I am learning how to do parsing in Maple. 

I want to check that a user supplied an expression with correct argument to y(*) from some complicated expression. So I need to find all instanced of y() to check that its agument is only y(x) and nothing else.  For example, given this 

restart;
expr:=y(x)^2+x+y(x)+2*1/y(z)+sin(x)+sin(y(x))+y+f(z)/Int(sin(y(x)),x)+y(x,y,z);

I need to obtain all these y(anything), like this

No matter where they show up in the expression. The above is just some made up example. The actual input will be a differential equation, and I want to check that the dependent variable y(x) has only x as its argument.

So I did the following

candidates:=convert(select(has,expr,y),list);

The problem now, is how to scan this list and check that each entry in it, the "y" in there has form y(x) and nothing else, so I can reject or accept the input. For example, the first one above is Ok, so the second one, but the third is not, since it function of z and not x. #4 is OK, #5 is not OK, since it has y without (x), and the last one is no OK, since it has 3 arguments, and so on.

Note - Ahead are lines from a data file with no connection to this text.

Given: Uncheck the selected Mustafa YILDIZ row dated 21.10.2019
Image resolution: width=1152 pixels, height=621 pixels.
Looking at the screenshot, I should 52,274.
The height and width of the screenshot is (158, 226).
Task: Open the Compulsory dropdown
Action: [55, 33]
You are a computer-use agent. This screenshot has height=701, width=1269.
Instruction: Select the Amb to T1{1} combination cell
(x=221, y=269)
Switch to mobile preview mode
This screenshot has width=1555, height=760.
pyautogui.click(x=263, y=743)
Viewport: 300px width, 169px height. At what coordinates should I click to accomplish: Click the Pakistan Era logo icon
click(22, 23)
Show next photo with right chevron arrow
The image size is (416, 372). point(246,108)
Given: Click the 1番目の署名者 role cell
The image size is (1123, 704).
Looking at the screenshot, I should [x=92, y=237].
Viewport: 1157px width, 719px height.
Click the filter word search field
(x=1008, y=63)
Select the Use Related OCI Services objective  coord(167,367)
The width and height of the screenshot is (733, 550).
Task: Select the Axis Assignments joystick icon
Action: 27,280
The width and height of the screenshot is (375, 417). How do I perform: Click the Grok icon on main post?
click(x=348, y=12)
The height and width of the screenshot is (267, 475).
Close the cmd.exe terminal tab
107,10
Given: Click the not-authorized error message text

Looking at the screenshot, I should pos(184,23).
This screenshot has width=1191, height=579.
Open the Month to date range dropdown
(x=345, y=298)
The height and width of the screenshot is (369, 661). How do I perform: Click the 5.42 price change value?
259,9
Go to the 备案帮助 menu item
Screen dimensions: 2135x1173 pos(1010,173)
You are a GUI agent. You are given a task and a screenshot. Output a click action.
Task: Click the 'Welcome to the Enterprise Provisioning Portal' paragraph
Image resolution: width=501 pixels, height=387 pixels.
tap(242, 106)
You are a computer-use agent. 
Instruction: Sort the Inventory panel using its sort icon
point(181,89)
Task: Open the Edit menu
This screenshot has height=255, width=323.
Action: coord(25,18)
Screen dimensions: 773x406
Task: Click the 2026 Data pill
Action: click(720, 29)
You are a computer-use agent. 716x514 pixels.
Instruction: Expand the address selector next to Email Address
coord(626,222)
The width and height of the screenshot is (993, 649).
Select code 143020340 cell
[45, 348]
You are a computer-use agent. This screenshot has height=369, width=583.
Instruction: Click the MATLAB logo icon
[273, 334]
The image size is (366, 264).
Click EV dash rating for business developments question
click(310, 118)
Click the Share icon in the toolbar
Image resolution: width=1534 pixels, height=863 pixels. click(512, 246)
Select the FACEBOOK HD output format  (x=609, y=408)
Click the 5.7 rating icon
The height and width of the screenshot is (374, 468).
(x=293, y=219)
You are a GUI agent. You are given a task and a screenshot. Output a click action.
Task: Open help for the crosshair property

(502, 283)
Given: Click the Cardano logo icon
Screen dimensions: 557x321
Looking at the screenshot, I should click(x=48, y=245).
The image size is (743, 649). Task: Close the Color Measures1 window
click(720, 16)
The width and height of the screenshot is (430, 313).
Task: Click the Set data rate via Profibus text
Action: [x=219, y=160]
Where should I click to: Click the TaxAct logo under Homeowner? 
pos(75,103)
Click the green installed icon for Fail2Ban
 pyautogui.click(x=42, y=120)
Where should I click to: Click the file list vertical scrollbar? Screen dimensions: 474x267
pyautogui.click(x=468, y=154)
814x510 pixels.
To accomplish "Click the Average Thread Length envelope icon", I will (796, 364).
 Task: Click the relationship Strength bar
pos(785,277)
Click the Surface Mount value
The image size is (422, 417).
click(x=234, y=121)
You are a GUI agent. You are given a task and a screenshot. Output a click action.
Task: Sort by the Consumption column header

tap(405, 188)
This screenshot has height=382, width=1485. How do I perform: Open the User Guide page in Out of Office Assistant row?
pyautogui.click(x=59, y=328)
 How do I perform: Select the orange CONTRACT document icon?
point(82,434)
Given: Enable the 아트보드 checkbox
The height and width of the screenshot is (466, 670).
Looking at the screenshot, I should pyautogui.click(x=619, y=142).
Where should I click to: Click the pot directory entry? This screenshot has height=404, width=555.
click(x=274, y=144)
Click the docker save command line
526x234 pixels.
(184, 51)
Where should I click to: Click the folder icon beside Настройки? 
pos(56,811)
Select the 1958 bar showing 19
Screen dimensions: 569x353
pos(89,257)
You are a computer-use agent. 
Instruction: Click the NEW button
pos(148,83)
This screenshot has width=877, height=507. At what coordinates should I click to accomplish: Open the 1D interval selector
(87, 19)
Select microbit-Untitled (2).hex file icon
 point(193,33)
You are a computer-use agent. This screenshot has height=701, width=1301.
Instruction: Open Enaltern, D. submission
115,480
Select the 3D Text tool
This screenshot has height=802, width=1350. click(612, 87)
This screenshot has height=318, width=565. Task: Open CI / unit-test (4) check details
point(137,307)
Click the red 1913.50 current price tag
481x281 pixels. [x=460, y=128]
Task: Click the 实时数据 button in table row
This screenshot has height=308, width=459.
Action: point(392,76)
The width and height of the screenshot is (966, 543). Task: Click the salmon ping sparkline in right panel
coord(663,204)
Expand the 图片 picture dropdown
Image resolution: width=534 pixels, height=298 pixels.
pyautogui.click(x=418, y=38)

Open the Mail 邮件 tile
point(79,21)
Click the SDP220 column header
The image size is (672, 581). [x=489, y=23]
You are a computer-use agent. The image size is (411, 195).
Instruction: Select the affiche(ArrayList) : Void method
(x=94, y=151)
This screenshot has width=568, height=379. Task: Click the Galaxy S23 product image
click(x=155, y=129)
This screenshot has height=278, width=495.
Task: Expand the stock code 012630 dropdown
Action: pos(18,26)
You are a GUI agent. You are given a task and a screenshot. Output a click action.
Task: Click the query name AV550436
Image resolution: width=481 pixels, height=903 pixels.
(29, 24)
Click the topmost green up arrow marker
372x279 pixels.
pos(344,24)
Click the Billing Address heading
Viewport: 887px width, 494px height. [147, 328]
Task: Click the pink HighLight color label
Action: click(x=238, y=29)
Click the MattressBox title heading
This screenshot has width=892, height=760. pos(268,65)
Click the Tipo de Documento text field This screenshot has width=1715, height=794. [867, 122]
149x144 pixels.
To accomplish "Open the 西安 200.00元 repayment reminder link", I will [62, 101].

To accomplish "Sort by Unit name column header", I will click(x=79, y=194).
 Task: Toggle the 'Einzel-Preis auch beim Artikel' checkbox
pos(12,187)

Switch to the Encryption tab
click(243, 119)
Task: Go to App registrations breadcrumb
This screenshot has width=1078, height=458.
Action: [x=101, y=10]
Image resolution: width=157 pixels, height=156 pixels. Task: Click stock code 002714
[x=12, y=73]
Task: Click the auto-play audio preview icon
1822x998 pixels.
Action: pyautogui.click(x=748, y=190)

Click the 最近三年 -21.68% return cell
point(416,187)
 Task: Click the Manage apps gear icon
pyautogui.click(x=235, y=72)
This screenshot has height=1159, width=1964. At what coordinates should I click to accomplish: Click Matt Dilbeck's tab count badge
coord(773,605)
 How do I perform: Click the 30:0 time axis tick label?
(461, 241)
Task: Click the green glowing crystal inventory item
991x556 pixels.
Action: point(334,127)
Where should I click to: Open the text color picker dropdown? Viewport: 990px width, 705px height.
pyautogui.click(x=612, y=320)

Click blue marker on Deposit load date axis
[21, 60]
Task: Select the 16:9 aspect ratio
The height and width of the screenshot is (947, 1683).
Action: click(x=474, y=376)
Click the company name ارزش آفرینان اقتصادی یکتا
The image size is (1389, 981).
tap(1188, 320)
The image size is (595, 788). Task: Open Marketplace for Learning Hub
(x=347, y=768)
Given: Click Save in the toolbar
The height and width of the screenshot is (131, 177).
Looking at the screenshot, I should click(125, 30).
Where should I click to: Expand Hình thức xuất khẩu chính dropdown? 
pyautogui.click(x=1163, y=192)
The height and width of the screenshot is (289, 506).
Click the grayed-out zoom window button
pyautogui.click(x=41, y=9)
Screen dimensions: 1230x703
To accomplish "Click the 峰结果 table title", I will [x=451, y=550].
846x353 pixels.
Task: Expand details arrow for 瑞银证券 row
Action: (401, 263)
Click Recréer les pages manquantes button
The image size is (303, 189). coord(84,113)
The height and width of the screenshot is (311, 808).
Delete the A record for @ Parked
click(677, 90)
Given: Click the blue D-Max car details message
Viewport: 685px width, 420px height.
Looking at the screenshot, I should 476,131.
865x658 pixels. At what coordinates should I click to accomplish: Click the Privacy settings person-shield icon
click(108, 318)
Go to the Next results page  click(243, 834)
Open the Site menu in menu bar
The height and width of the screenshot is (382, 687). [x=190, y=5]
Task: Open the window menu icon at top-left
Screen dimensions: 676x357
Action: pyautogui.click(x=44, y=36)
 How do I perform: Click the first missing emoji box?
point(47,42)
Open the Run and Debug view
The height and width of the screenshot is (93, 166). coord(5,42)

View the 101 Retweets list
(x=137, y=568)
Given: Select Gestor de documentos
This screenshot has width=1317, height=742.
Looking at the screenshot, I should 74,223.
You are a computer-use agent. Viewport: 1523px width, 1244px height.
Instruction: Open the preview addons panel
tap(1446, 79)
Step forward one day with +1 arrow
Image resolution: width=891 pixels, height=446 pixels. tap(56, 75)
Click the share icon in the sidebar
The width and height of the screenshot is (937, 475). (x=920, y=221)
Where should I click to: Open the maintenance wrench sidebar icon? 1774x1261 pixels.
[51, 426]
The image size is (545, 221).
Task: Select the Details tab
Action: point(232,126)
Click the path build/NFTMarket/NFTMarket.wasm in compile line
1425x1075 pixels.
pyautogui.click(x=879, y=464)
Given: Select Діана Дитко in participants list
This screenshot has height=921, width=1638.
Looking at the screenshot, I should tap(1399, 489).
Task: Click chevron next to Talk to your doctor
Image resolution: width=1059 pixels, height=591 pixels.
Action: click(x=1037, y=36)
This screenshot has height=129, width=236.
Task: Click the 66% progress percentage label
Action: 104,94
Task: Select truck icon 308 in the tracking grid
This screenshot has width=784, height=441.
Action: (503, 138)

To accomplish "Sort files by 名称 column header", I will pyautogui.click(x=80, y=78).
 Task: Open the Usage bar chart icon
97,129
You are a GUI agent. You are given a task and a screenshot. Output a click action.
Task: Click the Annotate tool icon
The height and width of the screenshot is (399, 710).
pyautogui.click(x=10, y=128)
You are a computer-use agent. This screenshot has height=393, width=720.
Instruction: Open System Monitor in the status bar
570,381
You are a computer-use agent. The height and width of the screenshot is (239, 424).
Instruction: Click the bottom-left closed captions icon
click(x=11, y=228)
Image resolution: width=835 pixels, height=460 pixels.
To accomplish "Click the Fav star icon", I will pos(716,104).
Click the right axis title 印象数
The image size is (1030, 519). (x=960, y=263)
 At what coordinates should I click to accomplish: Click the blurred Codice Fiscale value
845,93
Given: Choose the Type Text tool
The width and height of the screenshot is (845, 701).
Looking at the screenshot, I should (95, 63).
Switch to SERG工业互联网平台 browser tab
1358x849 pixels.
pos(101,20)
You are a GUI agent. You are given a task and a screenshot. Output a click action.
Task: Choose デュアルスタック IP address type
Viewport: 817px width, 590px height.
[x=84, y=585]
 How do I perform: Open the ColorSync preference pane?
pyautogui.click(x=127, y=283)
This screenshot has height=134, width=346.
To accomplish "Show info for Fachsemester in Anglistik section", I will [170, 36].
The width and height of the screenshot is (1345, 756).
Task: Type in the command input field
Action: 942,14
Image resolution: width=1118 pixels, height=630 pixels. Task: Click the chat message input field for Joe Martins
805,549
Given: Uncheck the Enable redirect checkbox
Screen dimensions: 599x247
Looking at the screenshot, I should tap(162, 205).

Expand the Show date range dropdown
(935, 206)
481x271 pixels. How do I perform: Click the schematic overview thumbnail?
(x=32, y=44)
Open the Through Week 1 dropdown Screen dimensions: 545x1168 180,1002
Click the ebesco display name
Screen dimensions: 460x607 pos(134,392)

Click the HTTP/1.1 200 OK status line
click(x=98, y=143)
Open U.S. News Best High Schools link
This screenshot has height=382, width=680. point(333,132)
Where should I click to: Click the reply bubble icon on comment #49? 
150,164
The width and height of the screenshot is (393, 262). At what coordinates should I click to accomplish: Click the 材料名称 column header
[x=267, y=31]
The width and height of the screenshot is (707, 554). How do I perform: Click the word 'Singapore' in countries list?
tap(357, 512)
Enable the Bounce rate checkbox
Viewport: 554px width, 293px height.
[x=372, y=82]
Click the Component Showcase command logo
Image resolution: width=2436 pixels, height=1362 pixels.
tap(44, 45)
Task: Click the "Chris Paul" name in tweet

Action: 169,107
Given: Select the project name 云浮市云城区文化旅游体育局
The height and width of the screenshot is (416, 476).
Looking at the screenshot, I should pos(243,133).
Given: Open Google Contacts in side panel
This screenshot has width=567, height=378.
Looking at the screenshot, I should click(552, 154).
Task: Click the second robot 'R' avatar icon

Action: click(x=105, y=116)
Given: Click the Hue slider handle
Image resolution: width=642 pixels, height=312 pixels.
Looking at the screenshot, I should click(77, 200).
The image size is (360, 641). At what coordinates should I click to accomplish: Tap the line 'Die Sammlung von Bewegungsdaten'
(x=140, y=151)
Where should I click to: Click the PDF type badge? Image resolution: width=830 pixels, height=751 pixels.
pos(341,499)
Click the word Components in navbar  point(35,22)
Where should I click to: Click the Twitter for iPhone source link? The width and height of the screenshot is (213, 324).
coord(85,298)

I am not good in pattern matching in Maple. do I need to check match() for this? or patmatch()? If given single expresion like y(x), then I can handle it. I do something like

expr:=y(x);
if type(expr,'function') and nops(expr)=1 and op(0,expr)=y and op(1,expr)=x then
   print("OK");
else
   print("not ok");
fi;

But when the expression gets more complicated, like 1/y(z), then I need to check other things, and things gets complicated quickly. I think pattern matching is needed? or is there a better approach to do this that works in general? 

How does Maple do it internally? When I type

   dsolve(diff(y(x),x)+x+y(z)=0,y(x));

Error, (in dsolve) found the indeterminate function y with different arguments {y(x), y(z)}

dsolve(diff(y(x),x)+x+sin(y(z))=0,y(x));

Error, (in dsolve) found the indeterminate function y with different arguments {y(x), y(z)}

dsolve(diff(y(x),x)+x+y()=0,y(x));

So I need to do the same thing as Maple does. I looked at dsolve() code, but did not understand it how or where it does the parsing.